Gilmar Mendes nega pedido de prisão domiciliar a Jair Bolsonaro

Habeas corpus foi apresentado por advogado sem vínculo com a defesa oficial do ex-presidente

O ministro Gilmar Mendes, do Supremo Tribunal Federal (STF), negou um pedido de prisão domiciliar em favor do ex-presidente Jair Bolsonaro. A decisão foi proferida na sexta-feira, 16 de janeiro, ao analisar habeas corpus apresentado por um advogado sem relação com a defesa técnica oficial do ex-chefe do Executivo.

O pedido havia sido protocolado no dia 10 de janeiro e alegava falta de condições adequadas para atendimento médico continuado no local onde Bolsonaro cumpria pena, na Superintendência da Polícia Federal, em Brasília. No entanto, dois dias antes da decisão, o ex-presidente foi transferido por determinação do ministro Alexandre de Moraes para a Sala de Estado Maior do 19º Batalhão da Polícia Militar do Distrito Federal, no Complexo Penitenciário da Papuda, onde segue cumprindo pena de 27 anos e três meses de prisão, em regime fechado, por liderar tentativa de golpe de Estado.

Inicialmente, o habeas corpus foi distribuído à ministra Cármen Lúcia, mas, em razão do recesso do Judiciário, o processo foi redistribuído a Alexandre de Moraes, que responde pelo plantão do STF. Como o pedido questionava decisão do próprio Moraes, o ministro redistribuiu o caso a Gilmar Mendes, decano da Corte, conforme o Regimento Interno do STF.

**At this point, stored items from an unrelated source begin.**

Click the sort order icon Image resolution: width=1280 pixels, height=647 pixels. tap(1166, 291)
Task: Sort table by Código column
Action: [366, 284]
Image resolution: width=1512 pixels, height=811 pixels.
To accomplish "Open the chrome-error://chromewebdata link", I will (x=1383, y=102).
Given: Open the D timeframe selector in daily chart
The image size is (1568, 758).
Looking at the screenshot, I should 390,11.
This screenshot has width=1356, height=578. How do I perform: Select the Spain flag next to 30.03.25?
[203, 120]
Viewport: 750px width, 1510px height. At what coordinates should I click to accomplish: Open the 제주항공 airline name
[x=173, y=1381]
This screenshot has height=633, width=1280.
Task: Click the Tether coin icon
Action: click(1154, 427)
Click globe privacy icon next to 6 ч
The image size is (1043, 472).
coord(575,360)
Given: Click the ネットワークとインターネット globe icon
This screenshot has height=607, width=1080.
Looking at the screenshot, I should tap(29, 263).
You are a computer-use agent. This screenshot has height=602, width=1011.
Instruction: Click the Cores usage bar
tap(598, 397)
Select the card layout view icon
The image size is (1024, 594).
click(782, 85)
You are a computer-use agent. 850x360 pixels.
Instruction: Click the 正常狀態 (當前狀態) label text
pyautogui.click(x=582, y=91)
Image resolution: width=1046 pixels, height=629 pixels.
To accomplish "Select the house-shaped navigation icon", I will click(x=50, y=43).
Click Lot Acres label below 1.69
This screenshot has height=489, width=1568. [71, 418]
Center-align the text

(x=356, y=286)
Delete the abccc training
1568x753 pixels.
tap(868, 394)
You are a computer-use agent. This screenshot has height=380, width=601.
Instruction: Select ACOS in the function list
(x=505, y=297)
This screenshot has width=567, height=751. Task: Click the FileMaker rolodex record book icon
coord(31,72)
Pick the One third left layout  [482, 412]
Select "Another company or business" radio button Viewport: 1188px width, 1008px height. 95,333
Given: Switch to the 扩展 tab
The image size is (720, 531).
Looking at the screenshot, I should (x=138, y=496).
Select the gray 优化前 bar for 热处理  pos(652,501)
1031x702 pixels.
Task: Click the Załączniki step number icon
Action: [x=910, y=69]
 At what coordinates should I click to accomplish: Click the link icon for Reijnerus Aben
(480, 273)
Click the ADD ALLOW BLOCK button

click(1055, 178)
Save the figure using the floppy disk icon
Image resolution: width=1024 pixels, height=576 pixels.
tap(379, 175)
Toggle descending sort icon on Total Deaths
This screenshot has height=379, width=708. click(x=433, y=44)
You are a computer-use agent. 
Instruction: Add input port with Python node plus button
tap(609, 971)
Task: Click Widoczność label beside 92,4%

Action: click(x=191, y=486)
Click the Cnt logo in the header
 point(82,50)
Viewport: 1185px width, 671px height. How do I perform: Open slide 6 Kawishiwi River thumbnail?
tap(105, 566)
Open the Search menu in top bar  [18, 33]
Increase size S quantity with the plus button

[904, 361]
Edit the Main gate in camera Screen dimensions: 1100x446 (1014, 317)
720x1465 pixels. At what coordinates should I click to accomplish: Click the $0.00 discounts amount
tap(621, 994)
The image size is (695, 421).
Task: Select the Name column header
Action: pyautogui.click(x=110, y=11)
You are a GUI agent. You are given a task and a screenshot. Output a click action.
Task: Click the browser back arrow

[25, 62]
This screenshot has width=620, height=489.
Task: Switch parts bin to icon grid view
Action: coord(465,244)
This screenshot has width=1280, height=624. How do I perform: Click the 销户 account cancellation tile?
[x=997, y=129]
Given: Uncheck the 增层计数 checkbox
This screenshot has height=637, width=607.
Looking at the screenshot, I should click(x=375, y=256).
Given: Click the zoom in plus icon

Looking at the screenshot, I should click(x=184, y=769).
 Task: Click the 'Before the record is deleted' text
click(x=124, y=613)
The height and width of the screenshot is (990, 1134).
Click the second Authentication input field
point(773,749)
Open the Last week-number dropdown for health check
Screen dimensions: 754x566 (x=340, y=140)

Na decisão, Gilmar Mendes afirmou que não é cabível o manejo de habeas corpus por terceiro quando há defesa técnica constituída e atuante, destacando que a medida poderia desviar a finalidade do instrumento jurídico e interferir na estratégia da defesa oficial. O ministro também ponderou que uma decisão divergente poderia representar violação ao princípio do juiz natural, já que Alexandre de Moraes é o relator da ação penal.

Embora o habeas corpus possa ser apresentado por qualquer pessoa, sem necessidade de advogado e com tramitação gratuita, o STF entendeu que, neste caso específico, o pedido não atende aos requisitos legais, mantendo a decisão que nega a prisão domiciliar ao ex-presidente.